Exercises:
a) In the passage on Denmark's Covid-19 rules, at what point did Denmark start easing restrictions?
b) Decide whether each statement agrees with the passage on Denmark's Covid-19 rules, and support each yes or no with the deciding words quoted from it: (i) Face coverings are still required at Danish airports. (ii) Nightclubs in Denmark remain closed. (iii) Konradsen wants the vaccination rate raised to 90 percent.
c) Write the next part of the passage on Denmark's Covid-19 rules, continuing after its final sentence.

Text passage:
Konradsen also stressed that the vaccination rate needs to be nudged up to 90 percent, warning “else we’ll be hit later in the winter.”

Indeed, winter will be the litmus test. Covid-19 is not really a seasonal  disease like the common cold, or flu, but has shown to be aggressive in winter months especially in Europe and North America.


Denmark   started easing restrictions when the majority in the 50+ age group had been fully vaccinated. The country has since gone to its old normal. 

The ease include:

•             Mask-wearing on public transport no longer mandatory.

•             Nightclubs reopened,

•             Limits on public gatherings were removed


•             it was no longer mandatory to show the pass to sit inside restaurants, go to sports matches, gyms or the hairdresser.

However, the wearing of face coverings is still mandatory at airports and people are advised to wear one when at the doctor, test centres or hospitals.

Distancing is still recommended and strict entry restrictions still apply for non-Danes at the borders. The outbreak is still considered “an ordinary dangerous illness.”

The Danish Health Minister Magnus Heunicke, said in August that “the epidemic is under control,” but warned “we are not out of the epidemic” and the government would act as needed.

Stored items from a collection
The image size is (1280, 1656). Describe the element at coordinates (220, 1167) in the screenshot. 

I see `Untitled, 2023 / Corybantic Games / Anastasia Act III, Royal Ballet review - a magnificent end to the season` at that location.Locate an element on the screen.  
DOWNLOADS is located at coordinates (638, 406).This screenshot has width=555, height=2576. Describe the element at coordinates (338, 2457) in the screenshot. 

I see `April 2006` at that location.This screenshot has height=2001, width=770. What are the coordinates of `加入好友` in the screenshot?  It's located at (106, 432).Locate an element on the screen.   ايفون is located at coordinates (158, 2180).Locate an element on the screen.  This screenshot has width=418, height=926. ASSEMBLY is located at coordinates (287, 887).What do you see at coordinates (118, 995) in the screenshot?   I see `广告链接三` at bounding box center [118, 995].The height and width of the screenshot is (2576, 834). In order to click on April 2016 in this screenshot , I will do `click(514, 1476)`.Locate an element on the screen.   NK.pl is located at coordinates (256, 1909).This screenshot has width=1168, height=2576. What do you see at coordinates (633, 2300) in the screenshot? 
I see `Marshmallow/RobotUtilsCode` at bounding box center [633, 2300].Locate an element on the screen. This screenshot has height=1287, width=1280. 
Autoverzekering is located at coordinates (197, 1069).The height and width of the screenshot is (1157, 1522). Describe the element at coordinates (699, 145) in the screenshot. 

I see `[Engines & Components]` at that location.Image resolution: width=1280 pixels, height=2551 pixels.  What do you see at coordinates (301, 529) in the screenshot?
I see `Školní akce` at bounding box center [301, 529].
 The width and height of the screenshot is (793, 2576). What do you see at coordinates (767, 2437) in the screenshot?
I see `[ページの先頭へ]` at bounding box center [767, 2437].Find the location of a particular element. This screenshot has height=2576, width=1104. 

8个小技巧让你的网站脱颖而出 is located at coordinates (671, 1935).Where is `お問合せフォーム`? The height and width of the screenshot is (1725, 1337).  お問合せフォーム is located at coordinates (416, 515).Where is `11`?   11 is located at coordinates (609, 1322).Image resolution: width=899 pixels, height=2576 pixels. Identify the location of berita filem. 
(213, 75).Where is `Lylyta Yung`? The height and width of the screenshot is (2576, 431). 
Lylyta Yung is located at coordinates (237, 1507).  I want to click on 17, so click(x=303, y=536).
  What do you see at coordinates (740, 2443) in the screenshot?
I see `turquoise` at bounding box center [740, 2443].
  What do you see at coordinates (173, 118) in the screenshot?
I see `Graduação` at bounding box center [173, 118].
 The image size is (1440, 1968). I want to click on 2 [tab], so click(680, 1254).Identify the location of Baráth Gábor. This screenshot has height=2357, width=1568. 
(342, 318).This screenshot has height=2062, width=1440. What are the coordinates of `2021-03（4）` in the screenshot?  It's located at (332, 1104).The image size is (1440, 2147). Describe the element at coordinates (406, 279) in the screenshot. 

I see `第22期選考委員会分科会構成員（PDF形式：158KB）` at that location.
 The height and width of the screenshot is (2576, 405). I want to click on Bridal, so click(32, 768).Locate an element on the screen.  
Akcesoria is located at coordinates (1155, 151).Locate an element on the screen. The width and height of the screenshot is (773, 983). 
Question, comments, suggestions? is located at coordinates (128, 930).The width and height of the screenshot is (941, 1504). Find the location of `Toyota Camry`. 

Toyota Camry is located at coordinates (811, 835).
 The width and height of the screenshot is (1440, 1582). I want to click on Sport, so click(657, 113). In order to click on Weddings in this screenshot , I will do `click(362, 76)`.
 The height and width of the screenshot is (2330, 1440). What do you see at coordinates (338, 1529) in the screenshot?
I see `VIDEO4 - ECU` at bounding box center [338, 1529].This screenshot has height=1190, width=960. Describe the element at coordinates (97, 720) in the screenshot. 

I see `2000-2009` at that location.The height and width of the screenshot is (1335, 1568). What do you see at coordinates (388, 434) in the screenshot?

Results in order:
a) Denmark started easing restrictions when the majority in the 50+ age group had been fully vaccinated.

b)
(i) Yes: "the wearing of face coverings is still mandatory at airports"
(ii) No: "Nightclubs reopened"
(iii) Yes: "the vaccination rate needs to be nudged up to 90 percent"

c)
He stated the government will not hesitate to introduce new rules if Covid-19 begins to spread and pose a threat to society once again.


Clearly, this easing of restrictions is domestic while for foreigners trying to enter the country, the restrictions are still tight or even tighter. Citing SHENGENVISA INFO NEWS:  Just like the majority of Schengen area and European Union countries, Denmark has decided to allow travel to the country provided that the ones who enter its territory hold at least a vaccination certificate. It has been announced by the country’s authorities that only a few vaccines are recognised for travel.

According to the Danish national communications partnership, Denmark only recognises the vaccines that have been approved for use by the European Medicines Agency. Consequently, this means that just the four vaccines listed here are recognised as valid proof of vaccination in Denmark:

•             Comirnaty Pfizer-BioNTech by BioNTech Manufacturing GmbH

•             Spikevax, formerly Moderna by Moderna Biotech Spain, SL

•             Vaxzvria, formerly AstraZeneca by AstraZeneca Ab

•             Janssen (Johnson & Johnson) by Janssen – Cilag International NV

“In Denmark, you are considered to be fully vaccinated once you have been vaccinated with a vaccine approved by the European Medicines Agency (EMA), and at least two weeks and no more than twelve months have elapsed since you completed your course of vaccination,” Denmark’s official site on Coronavirus noted.

In addition, it has been noted that a vaccination certificate is only valid if it is part of the EU Digital Covid-19 Certificate.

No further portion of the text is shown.